▶ [What you will do]: Below are some records. Quote exactly the lines from the one that contains "第１８回 (38, 2071)" through the last, both included, and leave out the pictures.
*** Information supplied Section Begins ***
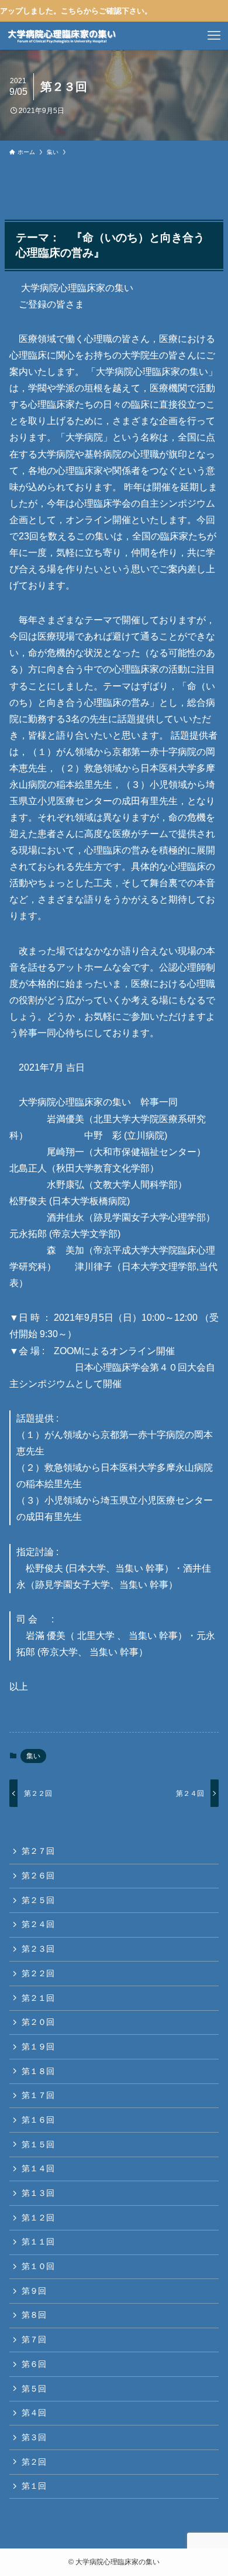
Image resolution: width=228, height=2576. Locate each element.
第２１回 (38, 1998)
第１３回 (38, 2193)
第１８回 (38, 2071)
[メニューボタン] (214, 36)
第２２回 (38, 1973)
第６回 (34, 2364)
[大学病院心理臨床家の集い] (62, 36)
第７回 (34, 2339)
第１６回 (38, 2119)
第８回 (34, 2314)
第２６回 (38, 1875)
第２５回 (38, 1900)
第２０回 (38, 2022)
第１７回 (38, 2095)
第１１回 (38, 2241)
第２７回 (38, 1851)
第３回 (34, 2437)
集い (33, 1756)
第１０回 (38, 2266)
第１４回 (38, 2168)
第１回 (34, 2485)
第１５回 (38, 2144)
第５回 (34, 2388)
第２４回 (38, 1924)
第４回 (34, 2412)
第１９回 (38, 2046)
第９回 (34, 2290)
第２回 (34, 2461)
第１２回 (38, 2217)
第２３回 (38, 1948)
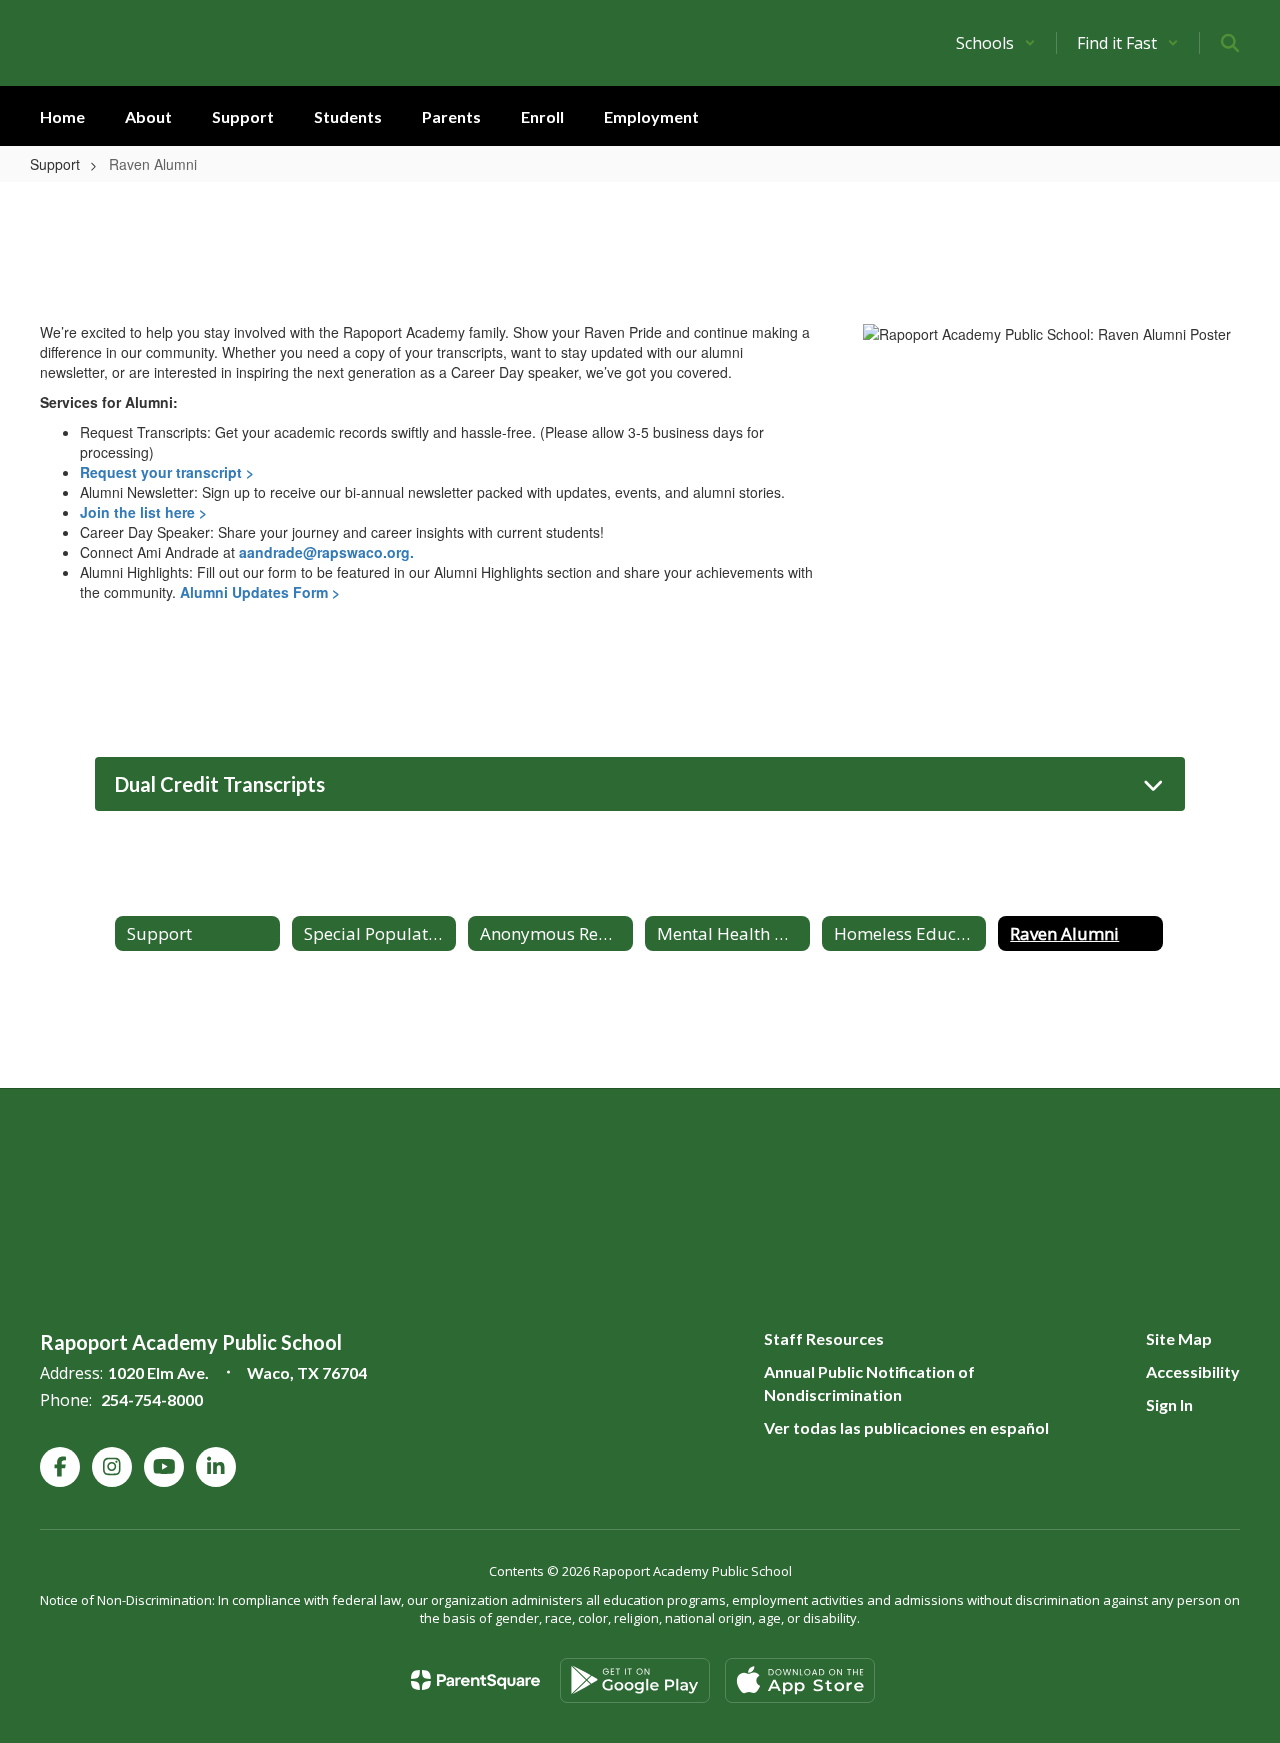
*** Information supplied Section Ends ***
▶ [Response to the exercise]:
第１８回 (38, 2071)
[メニューボタン] (214, 36)
第２２回 (38, 1973)
第６回 (34, 2364)
[大学病院心理臨床家の集い] (62, 36)
第７回 (34, 2339)
第１６回 (38, 2119)
第８回 (34, 2314)
第２６回 (38, 1875)
第２５回 (38, 1900)
第２０回 (38, 2022)
第１７回 (38, 2095)
第１１回 (38, 2241)
第２７回 (38, 1851)
第３回 (34, 2437)
集い (33, 1756)
第１０回 (38, 2266)
第１４回 (38, 2168)
第１回 (34, 2485)
第１５回 (38, 2144)
第５回 (34, 2388)
第２４回 (38, 1924)
第４回 (34, 2412)
第１９回 (38, 2046)
第９回 (34, 2290)
第２回 (34, 2461)
第１２回 (38, 2217)
第２３回 (38, 1948)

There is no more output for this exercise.